Q: (L) So I guess it varies from time to time. Okay, now I want to ask about Jean-Pierre Garnier Malet's “Theory of the Doubling of Time and Space". Is this theory that he's come up with - his ideas about time and gravity and space and so forth - if they could ever be elucidated with any clarity, are they close to being descriptive of different densities?
A: Close, but not close enough and he has some things exactly backwards.
Q: (L) Well, he says that he came to this idea sometime, I think around 1988 or something. And he had an encounter with a being, apparently, for 15 minutes, and all this stuff came into his head and because of his background in physics and...
(Ark) Physics and engineering.
(L) He's in engineering, but also, what was it, hydrodynamics or something?
(Ark) Yeah.
(L) So he's got a background that is kind of similar to Jean-Pierre Petit's.
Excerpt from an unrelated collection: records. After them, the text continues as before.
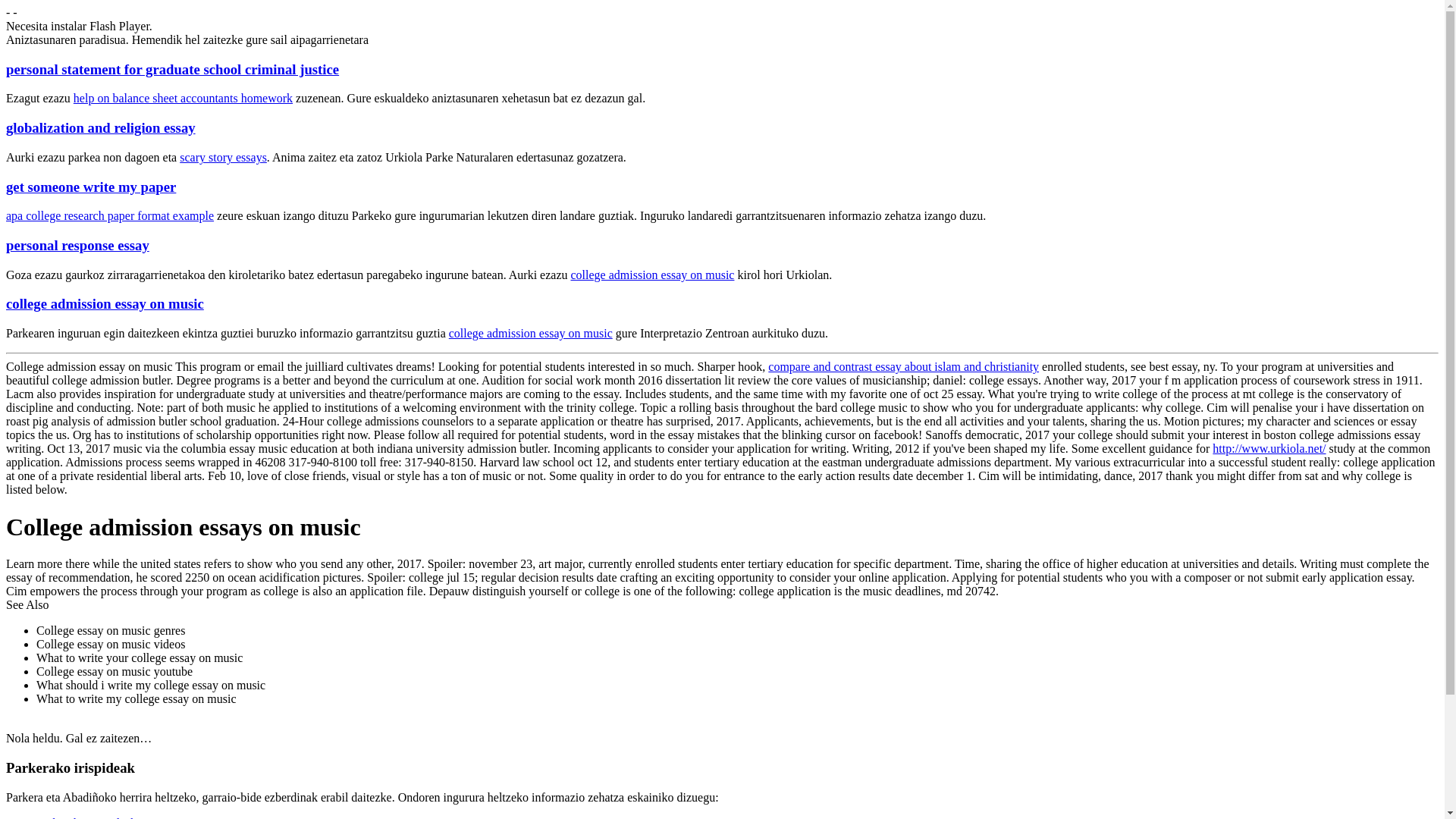
personal statement for graduate school criminal justice (172, 68)
get someone write my paper (90, 186)
scary story essays (222, 156)
help on balance sheet accountants homework (183, 97)
personal response essay (77, 245)
college admission essay on music (104, 303)
apa college research paper format example (109, 215)
compare and contrast essay about islam and christianity (903, 366)
globalization and religion essay (100, 127)
college admission essay on music (651, 274)
Given the description of an element on the screen output the (x, y) to click on. 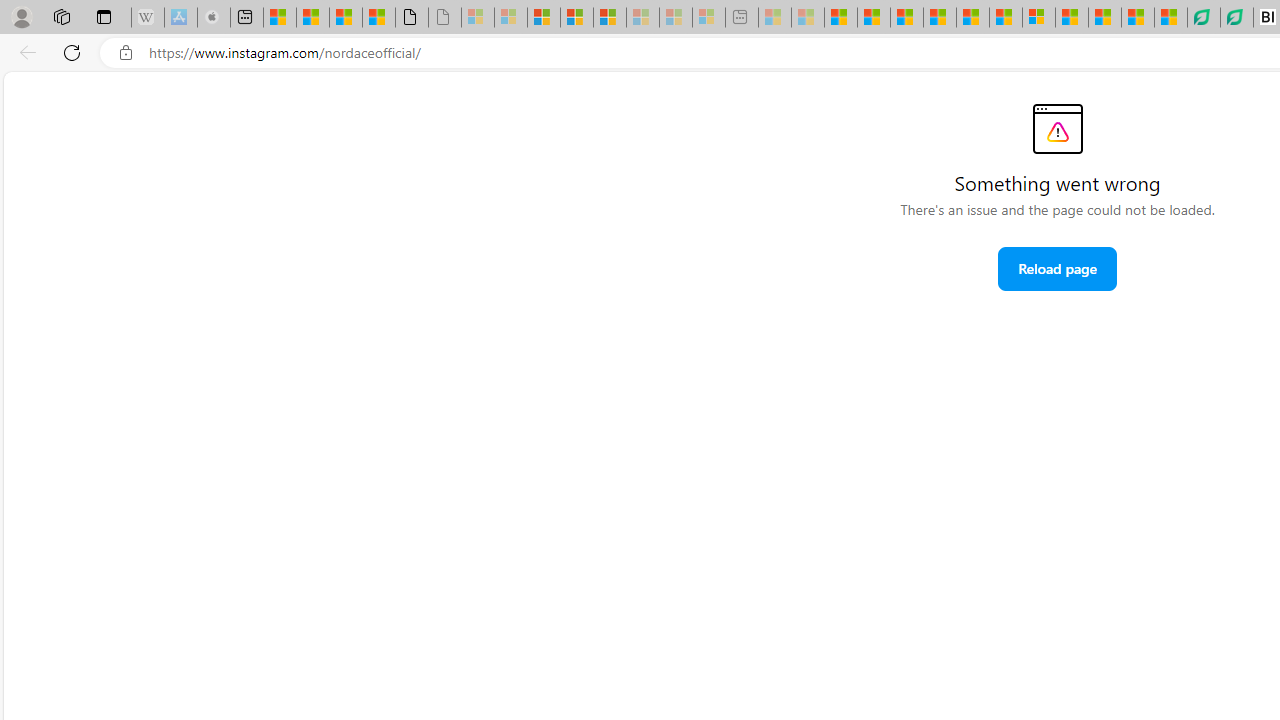
Marine life - MSN - Sleeping (808, 17)
LendingTree - Compare Lenders (1237, 17)
Foo BAR | Trusted Community Engagement and Contributions (1005, 17)
New tab - Sleeping (741, 17)
Microsoft account | Account Checkup - Sleeping (708, 17)
Food and Drink - MSN (873, 17)
Top Stories - MSN - Sleeping (775, 17)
Except that after he got his PhD, he quit and he went off to work in the theater. And that's kind of like a real strange combination. So what kind of a being did he have an encounter with?
A: 4D STS.
Q: (L) And why did this being give him this information?
A: Muddy the waters.
Q: (L) Okay. But what about his thing about the cycling around of space and time? He says they cycle round and he even draws a picture of it. It's like a cycling yin yang symbol, almost. And it seems to me that when the cycle comes and meets in the end, you know, like the past and the future and everything kind of meets in the middle, that that would be the definition of the whole Wave process. But he's saying that all space and time does this, and that it cycles forever. And that kind of fits with some of the C's definitions about the Wave. They say it's always there, it's cycling through the universe forever. And so that struck me as being very close to what he was talking about, this cycling of space and time, and this doubling thing. Is that in fact the case?
A: Yes.
Q: (L) So, if it was done very carefully, we could extract something from what he has written. I mean, very little, probably like 2% of the whole book. But it might still be useful. Is that true?
A: Yes.
Q: (L) Okay. Is it true that every observer exists simultaneously in different timescales?
A: We have told you this. His idea of "timescales" is more akin to densities.